_Vorliegender Text_:
►

Neuverhandlungen des Agrarabkommens
Bereits in der Uruguay-Runde wurde beschlossen, die Erfahrungen mit der bisherigen Umsetzung des Agrarabkommens zu evaluieren und im Jahr 2000 neu zu verhandeln. Vom Agrarvertrag versprachen sich die Entwicklungsländer viel: Sie wollten Zugang zu den Märkten der Industriestaaten und sie wollten deren Nahrungsmittel-dumping verhindern.
Die grossen Exporteure von landwirtschaftlichen Produkten, insbesondere die USA und die EU, betreiben aber weiterhin subventionierte Überproduktion und haben ihre Grenzen für südliche Exporte kaum geöffnet.
Ernährungssicherheit in den Vordergrund
Eine Evaluation des Agrarabkommens muss dazu dienen, die Grundanliegen der Ärmsten ins Zentrum zu stellen, das heisst die Ernährungssicherheit noch deutlicher als bisher zu berücksichtigen. Die WTO-Regeln sollten stärker zwischen Grundnahrungsmitteln, die überwiegend für den Inlandkonsum angebaut werden, und Exportprodukten differenzieren. Für Grundnahrungsmittel sollten von Entwicklungsländern keine weiteren Liberalisierungsschritte verlangt werden. Im Gegenteil: Die erlaubten Stützungsmassnahmen müssen noch erweitert werden. Allgemein verfolgt das Agrarabkommen das Ziel, Exportsubventionen und Stützungsmassnahmen abzubauen. Dabei sollte aber klar unterschieden werden zwischen Subventionen der Industrieländer, die die Weltmärkte verzerren und Subventionen von Entwicklungsländern, die der Ernährungssicherheit dienen.

◄

_Zu lösende Aufgaben_:
a - Können Sie den Text über die Neuverhandlungen des Agrarabkommens wörtlich wiedergeben, beginnend bei „Die grossen Exporteure“ und endend bei „Exporte kaum geöffnet.“?
b - Wie lässt sich der Text über die Neuverhandlungen des Agrarabkommens in zwei Sätzen zusammenfassen?

_Gegebenes Material_:
►

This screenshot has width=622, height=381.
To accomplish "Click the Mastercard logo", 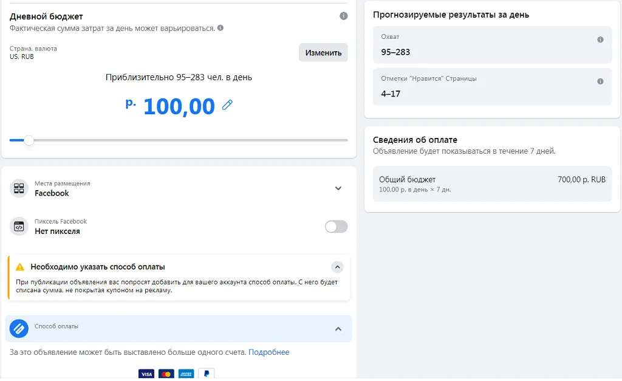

◄

_Die Lösungen_:
a -
Die grossen Exporteure von landwirtschaftlichen Produkten, insbesondere die USA und die EU, betreiben aber weiterhin subventionierte Überproduktion und haben ihre Grenzen für südliche Exporte kaum geöffnet.

b - Die Entwicklungsländer erhofften sich vom Agrarabkommen, dessen Neuverhandlung für das Jahr 2000 beschlossen wurde, Zugang zu den Märkten der Industriestaaten und ein Ende von deren Nahrungsmitteldumping, doch die USA und die EU betreiben weiterhin subventionierte Überproduktion und haben ihre Grenzen für südliche Exporte kaum geöffnet. Eine Evaluation des Abkommens soll die Ernährungssicherheit der Ärmsten ins Zentrum stellen, indem die Regeln zwischen Grundnahrungsmitteln und Exportprodukten unterscheiden, von Entwicklungsländern bei Grundnahrungsmitteln keine weitere Liberalisierung verlangen und marktverzerrende Subventionen der Industrieländer klar von Subventionen der Entwicklungsländer für die Ernährungssicherheit trennen.